[start of Supplied passage]

Source Analyzer
Audience: Data engineers planning ETL pipelines.
Goal: Characterize data sources for extraction planning by analyzing volume, update patterns, schema, and quality baselines.
Analysis Dimensions
Volume Analysis
- Current row count
- Historical growth rate (if multiple snapshots available)
- Projected growth
- Peak vs average volume
- Seasonality patterns
Update Patterns
- Full refresh vs incremental
- Update frequency (hourly, daily, weekly)
- Batch arrival times
- Late-arriving data windows
Schema Characteristics
- Column count and types
- Nullable patterns
- Primary key candidates
- Foreign key relationships
- Schema change history
Data Quality Baseline
- Typical null rates per column
- Expected value ranges
- Cardinality expectations
- Known data issues
Workflow
- Inventory the source - File location/database connection, access patterns (API, file drop, DB query), authentication requirements
- Sample multiple time periods - Analyze data from different dates, identify temporal patterns
- Profile the schema - Document all columns, identify stable vs volatile columns, note computed/derived columns
- Assess quality - Baseline quality metrics, known quirks, required transformations
- Document extraction requirements - Optimal extraction method, incremental key columns, filtering criteria
Output: Source Specification
source:
name: customer_orders
type: postgresql
connection: orders_db
extraction:
method: incremental
key_column: updated_at
batch_size: 100000
frequency: hourly
schema:
columns:
- name: order_id
type: bigint
nullable: false
primary_key: true
- name: customer_id
type: bigint
nullable: false
foreign_key: customers.id
- name: order_date
type: date
nullable: false
- name: total_amount
type: decimal(10,2)

[end of Supplied passage]
[start of Records provided]

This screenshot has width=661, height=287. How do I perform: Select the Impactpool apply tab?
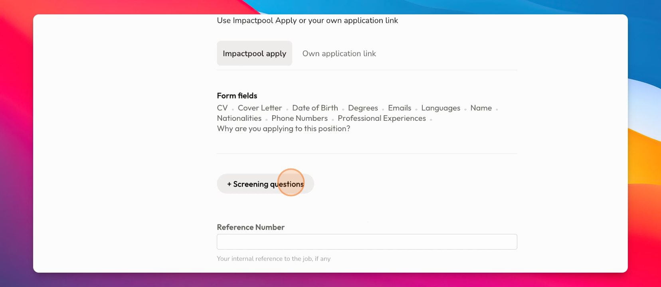point(254,53)
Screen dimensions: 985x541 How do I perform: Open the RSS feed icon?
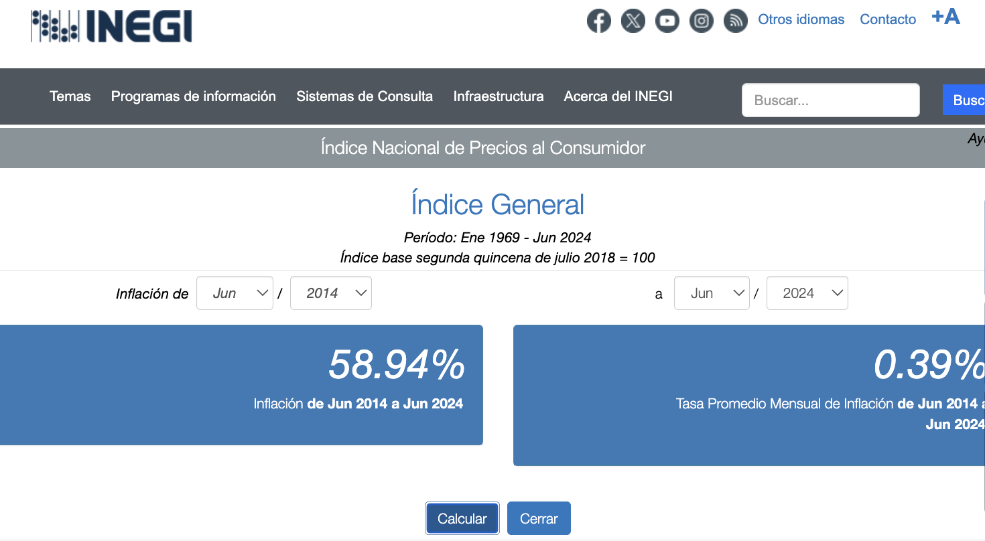736,21
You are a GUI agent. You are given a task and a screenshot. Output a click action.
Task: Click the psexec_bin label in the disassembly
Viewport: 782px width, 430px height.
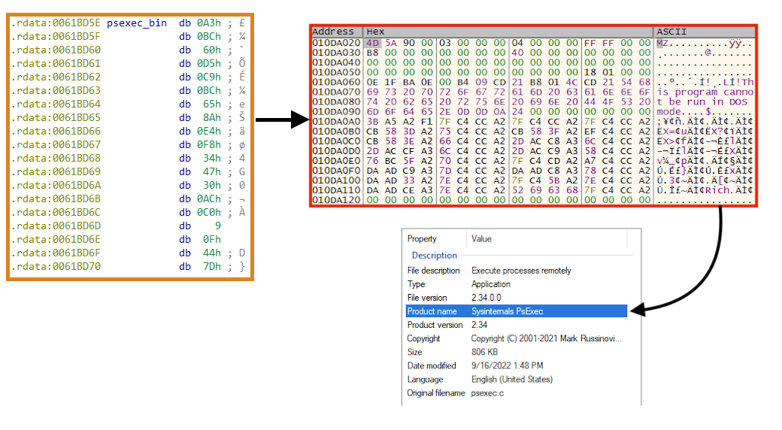[137, 23]
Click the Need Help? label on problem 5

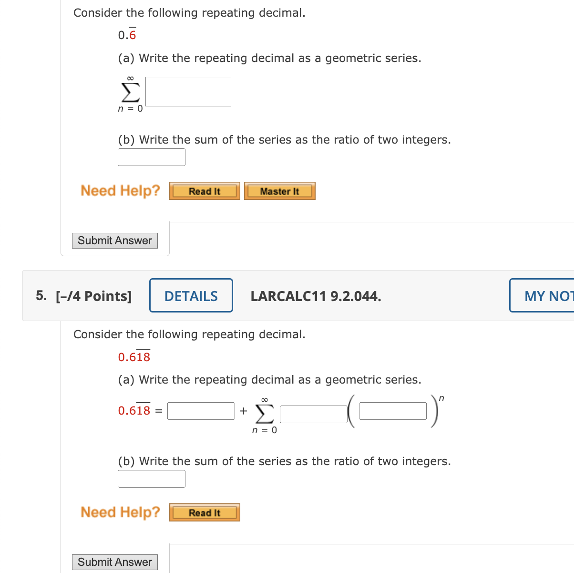pos(120,512)
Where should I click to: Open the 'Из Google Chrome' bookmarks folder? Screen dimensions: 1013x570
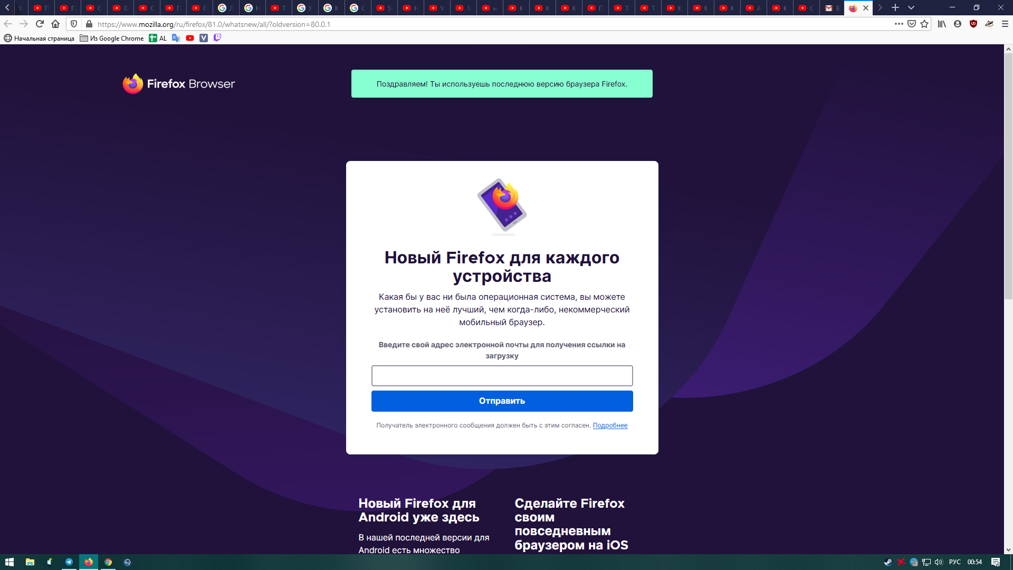pyautogui.click(x=112, y=38)
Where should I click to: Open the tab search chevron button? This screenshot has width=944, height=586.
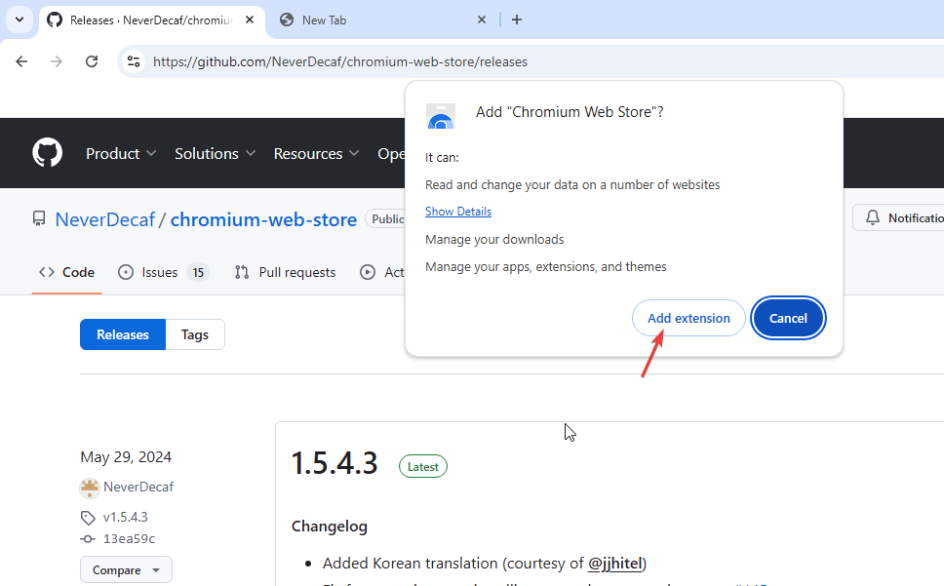click(x=19, y=20)
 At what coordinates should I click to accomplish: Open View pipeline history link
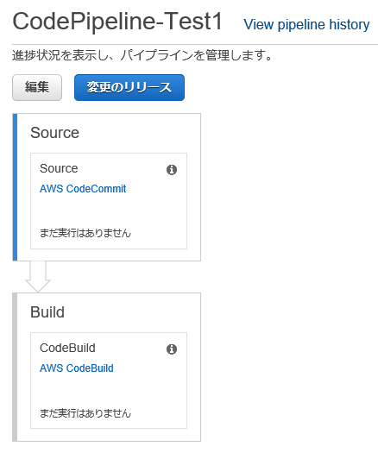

[end of Records provided]

> [Tasks to perform]
1. What audience does the Source Analyzer page name?
2. Reproduce the entries from the line with "You are a GUI" through the line with "click(x=19, y=20)", keeping their requests and shifting every coordinate in the answers up by 29. Leave out the pictures.
The Source Analyzer page and the entries have nothing to do with each other.

> [Solutions in order]
1. Data engineers planning ETL pipelines.

2.
You are a GUI agent. You are given a task and a screenshot. Output a click action.
Task: Click the psexec_bin label in the disassembly
Viewport: 782px width, 430px height.
[166, 52]
Click the Need Help? label on problem 5

pos(149,541)
Where should I click to: Open the 'Из Google Chrome' bookmarks folder? Screen dimensions: 1013x570
pyautogui.click(x=141, y=67)
Where should I click to: Open the tab search chevron button? This screenshot has width=944, height=586.
click(x=48, y=49)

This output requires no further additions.